A expectativa do setor é que os TACs ajudem a movimentar empresas estabelecidas no país, gerando empregos e oportunidades locais. O diretor da RBNA Consult, Luis de Mattos, avalia que, por motivos diversos, nem sempre é possível atingir o conteúdo local mínimo acordado. Ele acredita que os TACs são a melhor alternativa para quando essa meta não é atingida. Mattos observa que o conteúdo local é uma prática internacional de contrapartida prevista em contratos de concessão para exploração de campos de petróleo.

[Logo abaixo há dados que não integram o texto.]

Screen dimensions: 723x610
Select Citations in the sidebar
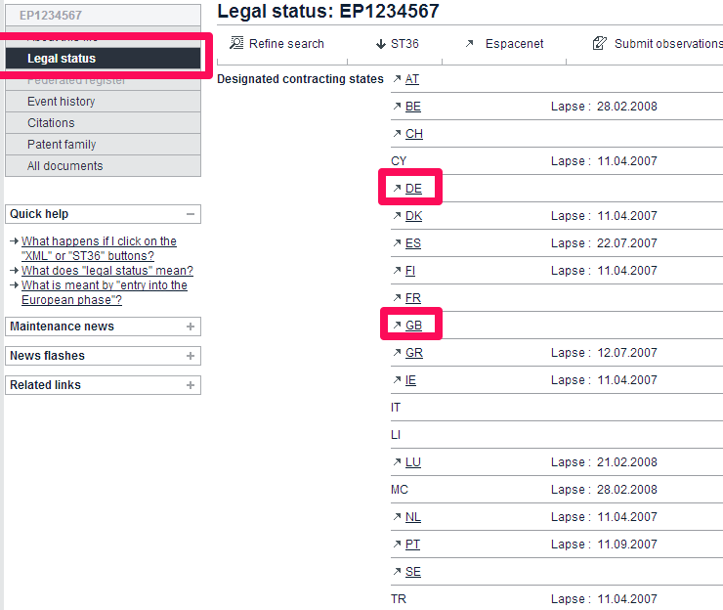[x=51, y=123]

Para Mattos, as receitas originadas de multas não são interessantes para ninguém, na medida em que a concessionária gastou sem ter retorno e que o Estado arrecadou sem ter recebido o que realmente almejava. Ele destacou que o TAC transforma a multa em novos investimentos de conteúdo local. “Nova oportunidade para a concessionária contratar empresas estabelecidas no país. Ao invés de gastar dinheiro com multa, a concessionária usa essa verba para adquirir bens e serviços. A sociedade, aqui representada pelo Estado, ao invés de receber um dinheiro de multa, recebe a movimentação da economia através dessas contratações, gerando emprego e renda. É a solução perfeita para operadoras e fornecedores”, analisou.
Mattos considera que o Brasil tem tradição de manter seus contratos, o que é importante para evitar insegurança e criar um ambiente de estabilidade jurídica importante para atrair investidores. Segundo o consultor, o tema foi bastante debatido, o que ajuda a mitigar as principais dificuldades. Ele estima que o potencial de investimento gerado pelo TAC é proporcional ao potencial de multa pelo não-cumprimento do investimento inicial acordado.
Mattos ressaltou que o recurso do TAC será direcionado para alavancar o setor, diferente da multa que vai para a União. “O recurso será usado na contratação de bens e serviços de empresas estabelecidas no Brasil, gerando subcontratações de mais bens e serviços, acarretando em geração e manutenção de empregos diretos e indiretos, aumentando renda e consumo e movimentando a economia. O potencial de investimento gerado pelo TAC é gigantesco”, projetou.